Extract every line of the records below word for word, and leave the pictures out of your answer.

======== Information supplied ========

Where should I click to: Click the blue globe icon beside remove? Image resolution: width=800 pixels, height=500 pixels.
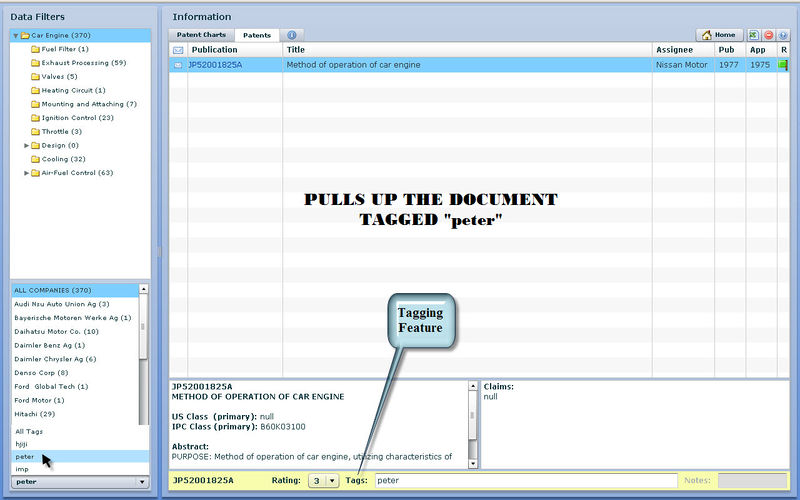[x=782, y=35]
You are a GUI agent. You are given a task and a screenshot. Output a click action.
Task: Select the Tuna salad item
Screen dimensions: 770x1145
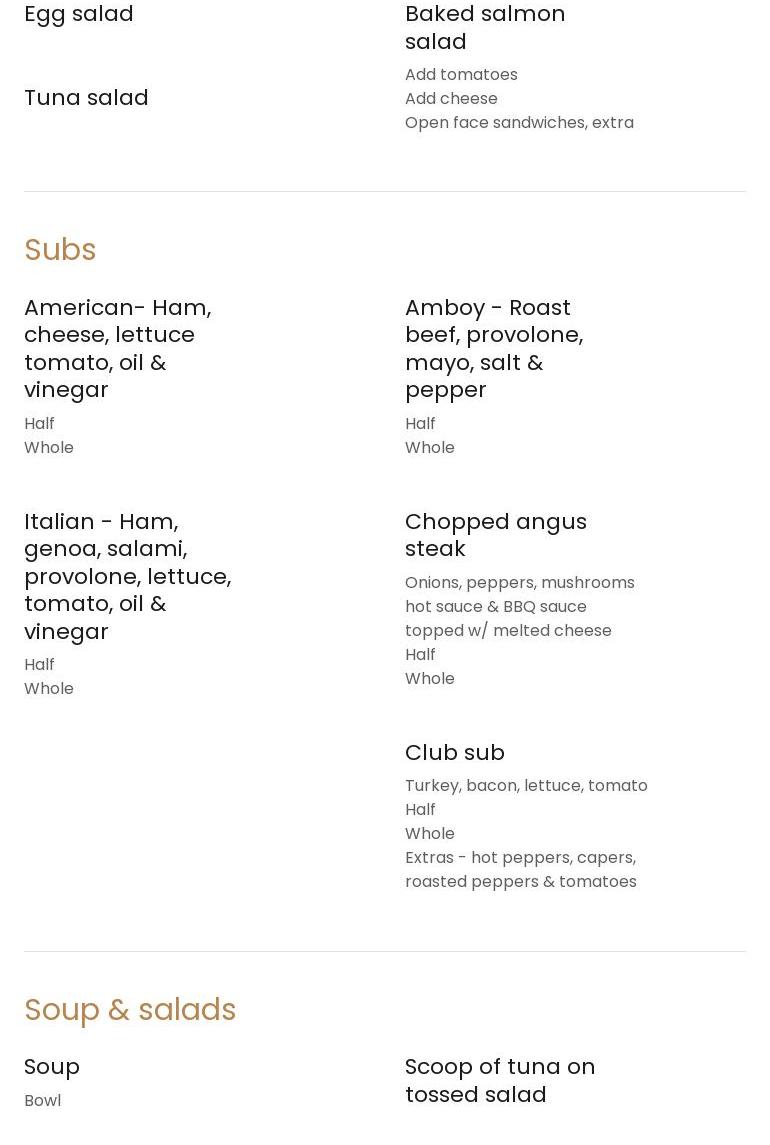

========

| Answer for the task |
Where should I click to: Click the blue globe icon beside remove? Image resolution: width=800 pixels, height=500 pixels.
[x=782, y=35]
You are a GUI agent. You are given a task and a screenshot. Output a click action.
Task: Select the Tuna salad item
Screen dimensions: 770x1145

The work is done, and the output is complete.